O Sol daquele dia era diferente. Único entre os já muitos sóis e noites
vividos. Parecia que a bola vermelha e quente cairia sobre a terra para queimar
tudo e acabar com todos. Mesmo assim, chovia a pingos preguiçosos que secavam
em tempo apressado. A sede então, ah! Essa era tanta. Parecia que os caudais
dos rios secariam. As pessoas, em todos os atalhos que levam às lavras, nas
estradas que ligam terras distantes e cidades em que impera a banga, o bom
vestir e o bem falar, estavam todas ora com a garrafa de água na boca, ora com
a boca no caudal do rio, sorvendo a mistura de hidrogénio e oxigénio (H2O).
Mas não era só sol, chuva miúda, sede e cansaço. Era também fome. Será que
andar debaixo do sol também aumenta a fome?
As viagens, de véspera e do momento, ao volante, tinham sido longas e
extenuantes, embora tivessem sido mais sobre estradas do que em picadas; mais
asfalto do que buracos; mais luz do que noite. Só que os quilómetros não eram
poucos e as paragens, para pegar isso e deixar aquilo ou atender o estômago
resmungão tinham roubado bastante tempo.
Depois de CADÁ (é mesmo assim que se pronuncia), cidade que assiste impávida
todo seu recheio de tempos áureos a cair (1,2,3… até nada mais haver) chegámos,
de volta à vila de Kibala, Kwanza-Sul, por onde havíamos passado na noite
anterior.
O ingrato estômago teve de nos levar a uma roulote, estrategicamente
implantada na bifurcação entre dois caminhos que juntam aldeias periféricas do
vilarejo. Próximo do que foi a moageira CAIMA. É também lugar de encontros e
reencontros da moçada local e de galanteio.

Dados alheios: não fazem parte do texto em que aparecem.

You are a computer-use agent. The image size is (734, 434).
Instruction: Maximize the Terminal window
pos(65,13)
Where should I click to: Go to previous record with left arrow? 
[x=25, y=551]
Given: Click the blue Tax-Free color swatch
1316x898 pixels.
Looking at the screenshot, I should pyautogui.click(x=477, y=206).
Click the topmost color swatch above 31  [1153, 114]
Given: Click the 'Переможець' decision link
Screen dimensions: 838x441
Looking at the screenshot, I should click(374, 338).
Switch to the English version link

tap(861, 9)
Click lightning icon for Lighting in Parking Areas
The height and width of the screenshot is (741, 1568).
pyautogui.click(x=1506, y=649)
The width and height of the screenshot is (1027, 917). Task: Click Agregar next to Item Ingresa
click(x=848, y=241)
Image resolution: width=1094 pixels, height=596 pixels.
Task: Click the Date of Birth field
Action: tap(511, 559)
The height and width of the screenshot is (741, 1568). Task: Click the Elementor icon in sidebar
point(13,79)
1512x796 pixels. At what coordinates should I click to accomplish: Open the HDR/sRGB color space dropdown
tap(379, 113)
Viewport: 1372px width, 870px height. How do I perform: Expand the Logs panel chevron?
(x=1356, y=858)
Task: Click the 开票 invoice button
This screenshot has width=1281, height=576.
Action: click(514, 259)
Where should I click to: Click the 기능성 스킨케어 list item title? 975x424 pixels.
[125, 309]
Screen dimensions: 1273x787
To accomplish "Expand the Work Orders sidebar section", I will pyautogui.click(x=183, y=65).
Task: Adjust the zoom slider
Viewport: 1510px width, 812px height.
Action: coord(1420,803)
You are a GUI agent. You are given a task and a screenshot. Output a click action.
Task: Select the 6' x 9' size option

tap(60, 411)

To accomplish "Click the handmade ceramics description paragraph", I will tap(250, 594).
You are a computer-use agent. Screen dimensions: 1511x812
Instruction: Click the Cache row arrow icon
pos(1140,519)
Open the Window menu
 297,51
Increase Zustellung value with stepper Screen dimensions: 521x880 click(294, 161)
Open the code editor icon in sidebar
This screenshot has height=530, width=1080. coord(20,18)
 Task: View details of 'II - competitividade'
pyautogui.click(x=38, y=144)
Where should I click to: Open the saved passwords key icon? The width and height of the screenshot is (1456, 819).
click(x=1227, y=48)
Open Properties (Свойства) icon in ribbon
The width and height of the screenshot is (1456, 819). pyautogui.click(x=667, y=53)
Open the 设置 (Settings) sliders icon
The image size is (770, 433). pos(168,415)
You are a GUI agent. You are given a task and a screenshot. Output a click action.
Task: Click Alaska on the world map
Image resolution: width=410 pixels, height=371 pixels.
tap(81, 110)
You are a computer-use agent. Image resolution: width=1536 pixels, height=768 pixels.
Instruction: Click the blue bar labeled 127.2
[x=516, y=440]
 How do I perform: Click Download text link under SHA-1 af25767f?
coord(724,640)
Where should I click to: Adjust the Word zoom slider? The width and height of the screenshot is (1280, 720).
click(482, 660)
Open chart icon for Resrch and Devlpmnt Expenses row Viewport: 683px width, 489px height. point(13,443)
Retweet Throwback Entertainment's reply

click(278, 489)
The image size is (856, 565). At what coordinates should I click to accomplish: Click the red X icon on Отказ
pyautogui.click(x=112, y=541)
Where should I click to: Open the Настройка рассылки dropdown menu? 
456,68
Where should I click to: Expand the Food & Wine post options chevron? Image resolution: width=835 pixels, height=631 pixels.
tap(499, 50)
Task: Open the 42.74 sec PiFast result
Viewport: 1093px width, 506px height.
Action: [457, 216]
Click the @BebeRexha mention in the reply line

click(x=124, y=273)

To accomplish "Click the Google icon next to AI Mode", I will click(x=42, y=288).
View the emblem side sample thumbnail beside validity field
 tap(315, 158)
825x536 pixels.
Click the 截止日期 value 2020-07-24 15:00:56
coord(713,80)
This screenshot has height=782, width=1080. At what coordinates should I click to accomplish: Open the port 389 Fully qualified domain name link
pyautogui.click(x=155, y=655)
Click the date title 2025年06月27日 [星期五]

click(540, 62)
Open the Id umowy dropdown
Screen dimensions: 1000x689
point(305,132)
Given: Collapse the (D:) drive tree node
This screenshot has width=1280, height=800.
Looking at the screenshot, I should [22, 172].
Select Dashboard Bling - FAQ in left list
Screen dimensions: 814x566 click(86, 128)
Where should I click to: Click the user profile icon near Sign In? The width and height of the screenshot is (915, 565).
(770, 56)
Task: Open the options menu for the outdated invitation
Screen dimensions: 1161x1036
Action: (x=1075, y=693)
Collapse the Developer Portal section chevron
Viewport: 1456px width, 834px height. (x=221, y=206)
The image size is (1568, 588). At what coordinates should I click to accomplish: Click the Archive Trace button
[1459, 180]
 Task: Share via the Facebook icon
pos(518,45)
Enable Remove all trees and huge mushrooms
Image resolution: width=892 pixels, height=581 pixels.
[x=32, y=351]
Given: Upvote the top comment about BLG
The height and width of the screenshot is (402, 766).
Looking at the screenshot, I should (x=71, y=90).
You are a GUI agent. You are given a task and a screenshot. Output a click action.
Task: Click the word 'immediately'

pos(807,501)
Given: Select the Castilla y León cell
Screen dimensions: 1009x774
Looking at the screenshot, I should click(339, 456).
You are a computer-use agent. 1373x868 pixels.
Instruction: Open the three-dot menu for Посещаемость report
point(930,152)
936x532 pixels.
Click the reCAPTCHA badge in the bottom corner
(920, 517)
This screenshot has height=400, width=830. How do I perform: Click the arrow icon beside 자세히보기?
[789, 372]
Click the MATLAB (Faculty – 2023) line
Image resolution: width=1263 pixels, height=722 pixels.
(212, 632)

O mano, calças jeans muito largas na parte superior, a fazer desaparecer o
mataku e demais condimentos, e uns chinelos “avaziana”, isso mesmo “avaziana”,
era kibalense. Na cara dele lia-se muita esperteza, mas na boca e na cabeça
pouca inteligência.
Os dois pararam, antes da saudação, ao "se darem encontro" no
atalho que liga as duas aldeias periféricas da "cidade" (como chamam
o vilarejo), próximo da roullote.
- Caró, saudade que te estou a ouvir é mbastante, tipo água no rio
Kakungulu. Desde anteontem sem te ver. Será que não gostaste do que “se”
falámos?
- Yá, João. Também senti lá vontade. Falei mesmo vou “le” procurar para se
descontar lá um kabukadu. Ó João, também trouxe fome, tó te falar! Me paga lá
ainda um pão com conduto lá dentro, tipo aquele que provámos na casa do teu
amigo Nito…
A conversa prosseguiu com pícaros de “sarcasmo” ao meu ouvido. Era só rir a
toda a largura da boca. Juro mesmo, funji ou pirão com conduto já ouvi e já
comi. Pão com conduto (hambúrguer) foi primeiríssima vez.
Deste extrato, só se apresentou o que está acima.